_GIVEN REQUEST_.
Please recast the items as a numbered list, leaving out the blank lines.

+-------+

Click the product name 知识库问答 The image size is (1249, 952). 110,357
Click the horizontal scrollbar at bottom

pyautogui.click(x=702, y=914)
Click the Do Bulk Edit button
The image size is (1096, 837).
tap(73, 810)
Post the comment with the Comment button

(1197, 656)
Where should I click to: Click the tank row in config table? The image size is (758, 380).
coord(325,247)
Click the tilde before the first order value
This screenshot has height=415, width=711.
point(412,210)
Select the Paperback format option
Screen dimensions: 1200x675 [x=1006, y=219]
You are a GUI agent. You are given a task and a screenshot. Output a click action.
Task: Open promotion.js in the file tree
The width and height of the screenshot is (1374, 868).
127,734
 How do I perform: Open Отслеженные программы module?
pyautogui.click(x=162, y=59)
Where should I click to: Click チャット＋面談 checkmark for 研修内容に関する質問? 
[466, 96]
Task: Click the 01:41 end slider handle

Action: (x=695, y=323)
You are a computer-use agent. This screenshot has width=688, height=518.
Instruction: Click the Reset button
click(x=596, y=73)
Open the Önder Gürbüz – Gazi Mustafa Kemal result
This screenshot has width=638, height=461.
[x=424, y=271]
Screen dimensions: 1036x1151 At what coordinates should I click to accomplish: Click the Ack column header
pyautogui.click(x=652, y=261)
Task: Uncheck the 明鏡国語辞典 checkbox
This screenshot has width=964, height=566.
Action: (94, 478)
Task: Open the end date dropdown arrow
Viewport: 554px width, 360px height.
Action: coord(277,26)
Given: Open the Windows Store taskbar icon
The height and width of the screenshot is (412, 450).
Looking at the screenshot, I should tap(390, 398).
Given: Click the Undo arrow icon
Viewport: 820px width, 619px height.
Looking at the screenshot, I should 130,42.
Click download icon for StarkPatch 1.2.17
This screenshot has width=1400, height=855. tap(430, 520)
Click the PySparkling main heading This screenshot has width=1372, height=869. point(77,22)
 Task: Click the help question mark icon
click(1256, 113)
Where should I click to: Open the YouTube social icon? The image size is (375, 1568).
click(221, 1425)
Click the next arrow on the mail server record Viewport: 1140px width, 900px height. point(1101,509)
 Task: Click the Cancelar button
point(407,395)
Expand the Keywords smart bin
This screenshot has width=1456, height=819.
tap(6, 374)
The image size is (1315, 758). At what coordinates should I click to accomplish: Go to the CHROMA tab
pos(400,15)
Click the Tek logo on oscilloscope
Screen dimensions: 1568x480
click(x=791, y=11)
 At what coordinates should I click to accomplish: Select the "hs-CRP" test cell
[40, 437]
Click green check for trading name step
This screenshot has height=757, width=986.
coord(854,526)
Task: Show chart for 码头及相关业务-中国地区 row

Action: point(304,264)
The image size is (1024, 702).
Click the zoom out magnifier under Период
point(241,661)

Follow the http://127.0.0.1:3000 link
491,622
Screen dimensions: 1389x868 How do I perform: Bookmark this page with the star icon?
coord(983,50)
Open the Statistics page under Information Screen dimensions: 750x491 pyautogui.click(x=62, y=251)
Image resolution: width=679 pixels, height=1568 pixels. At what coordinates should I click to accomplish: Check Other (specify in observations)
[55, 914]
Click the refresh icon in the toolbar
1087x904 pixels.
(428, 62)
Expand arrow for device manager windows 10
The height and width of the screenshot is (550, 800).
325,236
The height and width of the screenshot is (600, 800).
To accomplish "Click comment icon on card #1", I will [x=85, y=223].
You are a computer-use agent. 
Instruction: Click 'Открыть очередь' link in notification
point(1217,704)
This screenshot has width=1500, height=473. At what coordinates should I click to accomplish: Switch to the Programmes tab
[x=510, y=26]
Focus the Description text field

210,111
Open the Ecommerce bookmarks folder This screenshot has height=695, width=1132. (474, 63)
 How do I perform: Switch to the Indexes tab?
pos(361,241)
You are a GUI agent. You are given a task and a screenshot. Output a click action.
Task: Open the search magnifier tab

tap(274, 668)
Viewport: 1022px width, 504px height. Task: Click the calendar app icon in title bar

+-------+

_WRITTEN REPLY_.
1. Click the product name 知识库问答 The image size is (1249, 952). 110,357
2. Click the horizontal scrollbar at bottom
3. pyautogui.click(x=702, y=914)
4. Click the Do Bulk Edit button
5. The image size is (1096, 837).
6. tap(73, 810)
7. Post the comment with the Comment button
8. (1197, 656)
9. Where should I click to: Click the tank row in config table? The image size is (758, 380).
10. coord(325,247)
11. Click the tilde before the first order value
12. This screenshot has height=415, width=711.
13. point(412,210)
14. Select the Paperback format option
15. Screen dimensions: 1200x675 [x=1006, y=219]
16. You are a GUI agent. You are given a task and a screenshot. Output a click action.
17. Task: Open promotion.js in the file tree
18. The width and height of the screenshot is (1374, 868).
19. 127,734
20.  How do I perform: Open Отслеженные программы module?
21. pyautogui.click(x=162, y=59)
22. Where should I click to: Click チャット＋面談 checkmark for 研修内容に関する質問? 
23. [466, 96]
24. Task: Click the 01:41 end slider handle
25. Action: (x=695, y=323)
26. You are a computer-use agent. This screenshot has width=688, height=518.
27. Instruction: Click the Reset button
28. click(x=596, y=73)
29. Open the Önder Gürbüz – Gazi Mustafa Kemal result
30. This screenshot has width=638, height=461.
31. [x=424, y=271]
32. Screen dimensions: 1036x1151 At what coordinates should I click to accomplish: Click the Ack column header
33. pyautogui.click(x=652, y=261)
34. Task: Uncheck the 明鏡国語辞典 checkbox
35. This screenshot has width=964, height=566.
36. Action: (94, 478)
37. Task: Open the end date dropdown arrow
38. Viewport: 554px width, 360px height.
39. Action: coord(277,26)
40. Given: Open the Windows Store taskbar icon
41. The height and width of the screenshot is (412, 450).
42. Looking at the screenshot, I should tap(390, 398).
43. Given: Click the Undo arrow icon
44. Viewport: 820px width, 619px height.
45. Looking at the screenshot, I should 130,42.
46. Click download icon for StarkPatch 1.2.17
47. This screenshot has width=1400, height=855. tap(430, 520)
48. Click the PySparkling main heading This screenshot has width=1372, height=869. point(77,22)
49.  Task: Click the help question mark icon
50. click(1256, 113)
51. Where should I click to: Open the YouTube social icon? The image size is (375, 1568).
52. click(221, 1425)
53. Click the next arrow on the mail server record Viewport: 1140px width, 900px height. point(1101,509)
54.  Task: Click the Cancelar button
55. point(407,395)
56. Expand the Keywords smart bin
57. This screenshot has width=1456, height=819.
58. tap(6, 374)
59. The image size is (1315, 758). At what coordinates should I click to accomplish: Go to the CHROMA tab
60. pos(400,15)
61. Click the Tek logo on oscilloscope
62. Screen dimensions: 1568x480
63. click(x=791, y=11)
64.  At what coordinates should I click to accomplish: Select the "hs-CRP" test cell
65. [40, 437]
66. Click green check for trading name step
67. This screenshot has height=757, width=986.
68. coord(854,526)
69. Task: Show chart for 码头及相关业务-中国地区 row
70. Action: point(304,264)
71. The image size is (1024, 702).
72. Click the zoom out magnifier under Период
73. point(241,661)
74. Follow the http://127.0.0.1:3000 link
75. 491,622
76. Screen dimensions: 1389x868 How do I perform: Bookmark this page with the star icon?
77. coord(983,50)
78. Open the Statistics page under Information Screen dimensions: 750x491 pyautogui.click(x=62, y=251)
79. Image resolution: width=679 pixels, height=1568 pixels. At what coordinates should I click to accomplish: Check Other (specify in observations)
80. [55, 914]
81. Click the refresh icon in the toolbar
82. 1087x904 pixels.
83. (428, 62)
84. Expand arrow for device manager windows 10
85. The height and width of the screenshot is (550, 800).
86. 325,236
87. The height and width of the screenshot is (600, 800).
88. To accomplish "Click comment icon on card #1", I will [x=85, y=223].
89. You are a computer-use agent. 
90. Instruction: Click 'Открыть очередь' link in notification
91. point(1217,704)
92. This screenshot has width=1500, height=473. At what coordinates should I click to accomplish: Switch to the Programmes tab
93. [x=510, y=26]
94. Focus the Description text field
95. 210,111
96. Open the Ecommerce bookmarks folder This screenshot has height=695, width=1132. (474, 63)
97.  How do I perform: Switch to the Indexes tab?
98. pos(361,241)
99. You are a GUI agent. You are given a task and a screenshot. Output a click action.
100. Task: Open the search magnifier tab
101. tap(274, 668)
102. Viewport: 1022px width, 504px height. Task: Click the calendar app icon in title bar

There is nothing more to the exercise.